Good onya Peter. Always encouraging to know your first brew was a success! How good is this site for information ay! I recently started brewing again and find myself experimenting quite a bit with different kits, malts and hops. So far so good. Hope you keep up the interest, it saves you a crapload of money and personally love the fact you can quite easily make a great tasting and unique brew of your own.

Cheers,

Andrew


----------



## Bridges (30/3/13)

I thought the same about my first brew, by the time I was drinking my third brew I went back and tried my first and realized it was close to undrinkable. fermed too hot. They are all awesome at the time the best thing is, as you go, you learn (mainly from this site :super: ) and they get better!


----------



## cremmerson (3/4/13)

I'm opening my first brew for the first time tomorrow night. It's only been down for two weeks, but surely one bottle won't hurt... Sadly, I know I brewed too hot and there are just so many mistakes, but it has to be drunk. 

A pale to be bottled in a week, and then on to a stout, methinks.


----------



## reimana (5/4/13)

I have just opened a Coopers Mexican made with dextrose after 2 weeks and it is drinkable. This is my first batch after relocating so I have no beer in stock... But I have 2 fermenters pumping away!


----------



## cremmerson (5/4/13)

Ah, no angels in this one, I'm afraid. Sour twang. Excellent carbonation. A fair bit of malt. I'll try another one in a couple of weeks and see how it is travelling. And repeat.


----------



## jaymzica (9/4/13)

im going to bottle my first ever coopers pale on sunday! cant wait! going to dry hop it tomorrow.

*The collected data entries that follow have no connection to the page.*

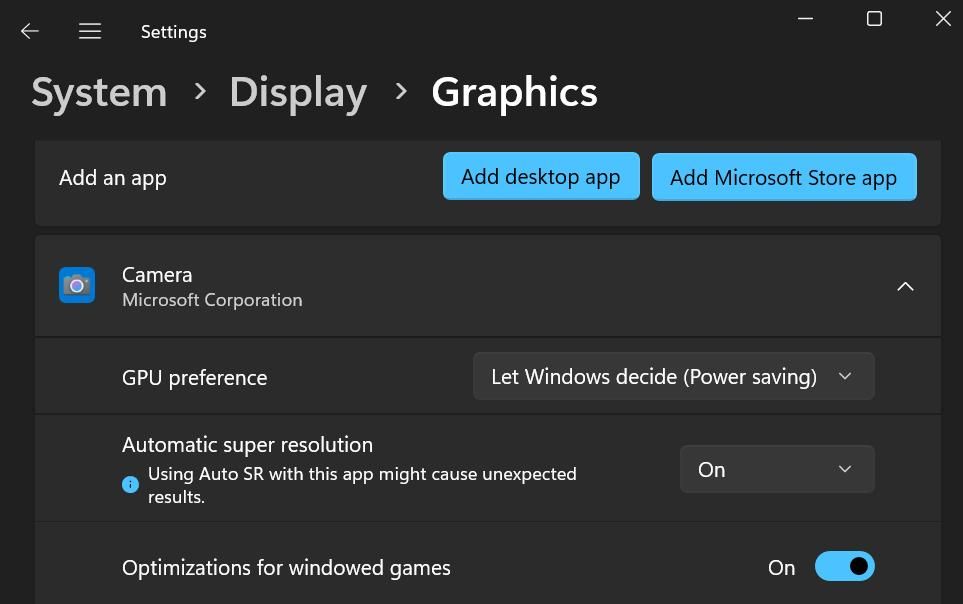Collapse the Camera section with its chevron
The image size is (963, 604).
point(905,287)
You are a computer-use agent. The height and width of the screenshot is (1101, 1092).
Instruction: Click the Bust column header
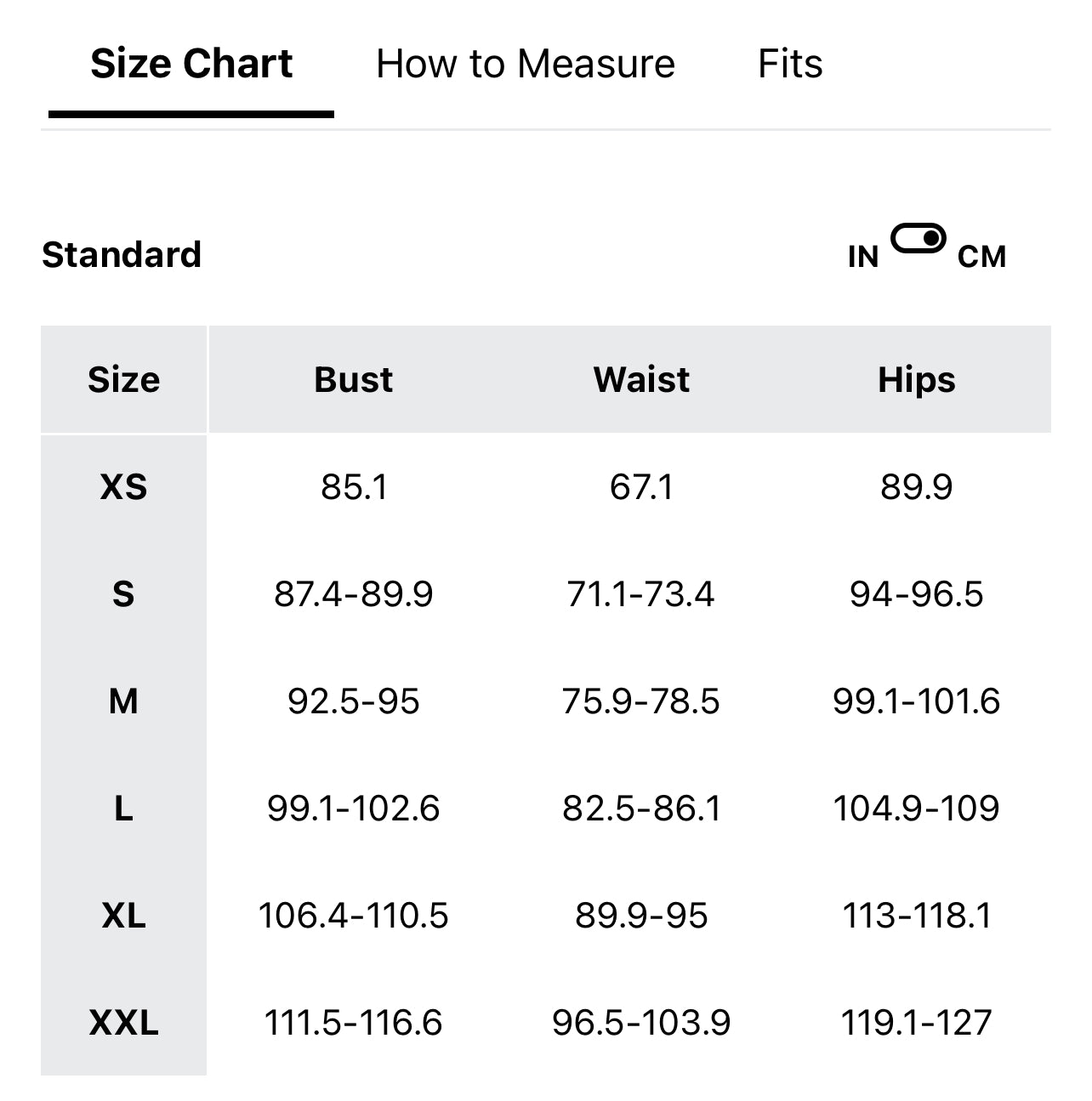[x=353, y=379]
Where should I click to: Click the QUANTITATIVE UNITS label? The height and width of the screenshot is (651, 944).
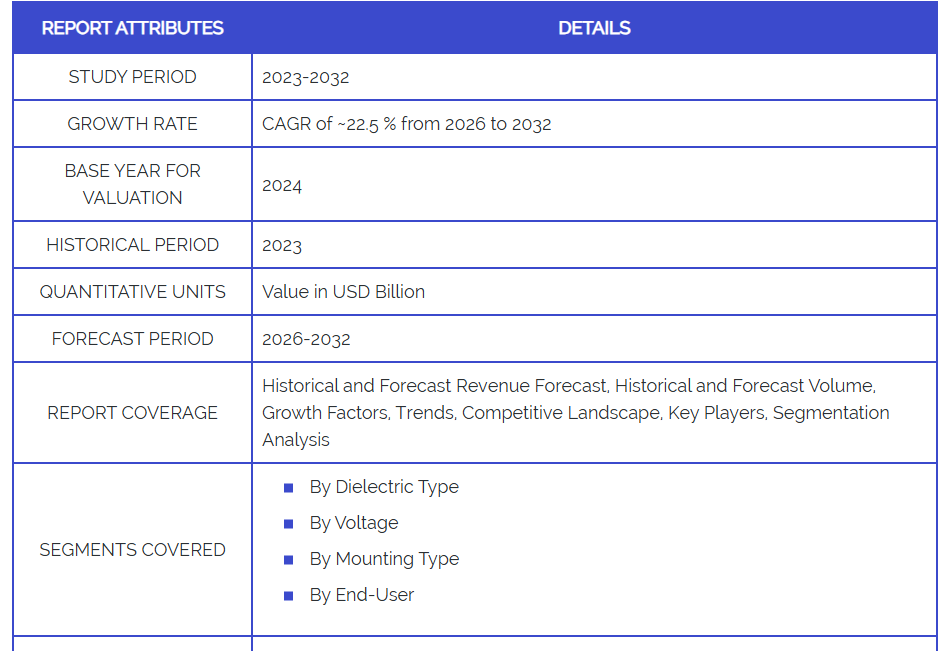coord(132,292)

Waiting 4 weeks to taste it will kill me!!!
This is like an addiction. I cant wait to get home from work just to see my fermenter hahaha
The hardest part is what to brew next? Im thinking an IPA, dark ale or brown ale.
The other funny thing is how many bloody times u get on this forum during the day! I love it!


----------



## Benbrewer (11/4/13)

It's interesting how the beer can improve over time, I did a lime infused Mexican cerveza a few years ago, like a Millers Chill for the missus. First taste at a month was awful, ended taking about 2-3 months and then it was beautiful.


----------